Bartlett feliz, feliz, feliz

20 diciembre 2019 | 0:00 hrs | Javier Roldán | Columnistas


La insoslayable brevedad

Por Javier Roldán Dávila

En esta transformación, la simulación es la excepción que confirma la regla

Manuel Bartlett Díaz en un personaje formado en las cloacas de la secretaría de Gobernación, justo cuando se dieron las matanzas estudiantiles de 1968 y 1971, tragedia que no lo conmovió en lo absoluto, porque siguió su carrera oficialista, hasta alcanzar la titularidad del palacio de los Covián en 1982.

Durante su gestión se dio el ‘fraude patriótico’ que impidió al panismo gobernar Chihuahua, sus policías políticos estuvieron involucrados en el crimen del periodista Manuel Buendía y la cereza del pastel, fue el fraude que perpetró en 1988.

Como buen simulador, aceptó trabajar al lado Carlos Salinas de Gortari, por arte de magia, de represor pasó a ocupar la silla de José Vasconcelos, para después salir exiliado del salinismo como gobernador de Puebla.

En el 2000 buscó de nuevo la candidatura presidencial del PRI y al no lograrla, sin el mínimo pudor, aceptó una senaduría pluri, posición que repetiría por el PT en el 2012.

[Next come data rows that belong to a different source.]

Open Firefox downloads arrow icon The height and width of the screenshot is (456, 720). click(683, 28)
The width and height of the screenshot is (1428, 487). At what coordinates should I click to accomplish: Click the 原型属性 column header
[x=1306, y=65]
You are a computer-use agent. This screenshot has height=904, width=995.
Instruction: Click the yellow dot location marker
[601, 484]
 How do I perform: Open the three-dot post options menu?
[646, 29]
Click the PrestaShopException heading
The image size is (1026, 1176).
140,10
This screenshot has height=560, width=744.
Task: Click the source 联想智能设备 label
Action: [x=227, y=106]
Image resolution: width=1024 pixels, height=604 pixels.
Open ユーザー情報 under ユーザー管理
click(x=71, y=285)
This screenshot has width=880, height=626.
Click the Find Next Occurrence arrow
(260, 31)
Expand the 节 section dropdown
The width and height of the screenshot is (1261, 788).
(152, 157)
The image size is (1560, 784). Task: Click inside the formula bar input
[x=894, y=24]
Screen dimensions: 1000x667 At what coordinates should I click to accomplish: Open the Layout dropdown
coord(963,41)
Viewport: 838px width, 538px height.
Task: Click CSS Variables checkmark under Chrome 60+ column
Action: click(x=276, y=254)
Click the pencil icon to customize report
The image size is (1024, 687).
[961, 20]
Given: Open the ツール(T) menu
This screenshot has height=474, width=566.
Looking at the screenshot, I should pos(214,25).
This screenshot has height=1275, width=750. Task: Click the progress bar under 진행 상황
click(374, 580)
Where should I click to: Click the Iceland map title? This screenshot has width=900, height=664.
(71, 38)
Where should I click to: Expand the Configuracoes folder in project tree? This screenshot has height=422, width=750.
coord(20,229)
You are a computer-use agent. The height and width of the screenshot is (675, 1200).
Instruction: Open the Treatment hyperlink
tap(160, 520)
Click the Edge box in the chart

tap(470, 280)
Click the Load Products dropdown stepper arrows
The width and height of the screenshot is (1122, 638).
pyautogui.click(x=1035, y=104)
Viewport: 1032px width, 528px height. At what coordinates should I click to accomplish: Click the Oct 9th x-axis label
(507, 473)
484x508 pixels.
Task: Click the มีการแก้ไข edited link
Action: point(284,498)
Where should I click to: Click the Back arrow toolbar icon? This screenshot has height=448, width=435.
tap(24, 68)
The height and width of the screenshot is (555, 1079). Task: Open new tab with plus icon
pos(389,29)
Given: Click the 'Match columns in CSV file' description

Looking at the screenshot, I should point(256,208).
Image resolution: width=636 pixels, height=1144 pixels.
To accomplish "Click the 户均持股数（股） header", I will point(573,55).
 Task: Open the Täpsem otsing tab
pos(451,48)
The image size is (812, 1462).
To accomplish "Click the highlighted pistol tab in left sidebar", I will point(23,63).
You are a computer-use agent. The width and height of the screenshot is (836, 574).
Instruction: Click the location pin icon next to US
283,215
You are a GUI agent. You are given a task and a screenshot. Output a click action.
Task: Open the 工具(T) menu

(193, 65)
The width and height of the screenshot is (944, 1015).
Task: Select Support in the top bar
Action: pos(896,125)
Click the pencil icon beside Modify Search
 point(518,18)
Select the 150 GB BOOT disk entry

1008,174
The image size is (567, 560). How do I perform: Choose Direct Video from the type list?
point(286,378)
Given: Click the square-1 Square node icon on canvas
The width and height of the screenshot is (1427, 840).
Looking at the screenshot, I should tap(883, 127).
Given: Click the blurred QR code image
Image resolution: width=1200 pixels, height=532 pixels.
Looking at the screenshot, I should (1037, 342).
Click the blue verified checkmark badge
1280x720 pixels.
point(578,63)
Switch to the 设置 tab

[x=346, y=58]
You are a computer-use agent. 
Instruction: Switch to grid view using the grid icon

Los señalamientos en su contra hablan de un crecimiento exponencial de la fortuna de su mujer y de su hijo a partir de que fue gobernador, asunto que ocultó en su declaración patrimonial y del cual fue exonerado…por tanto, la pregunta obvia es: ¿qué le debe el presidente López Obrador a este siniestro ícono del autoritarismo?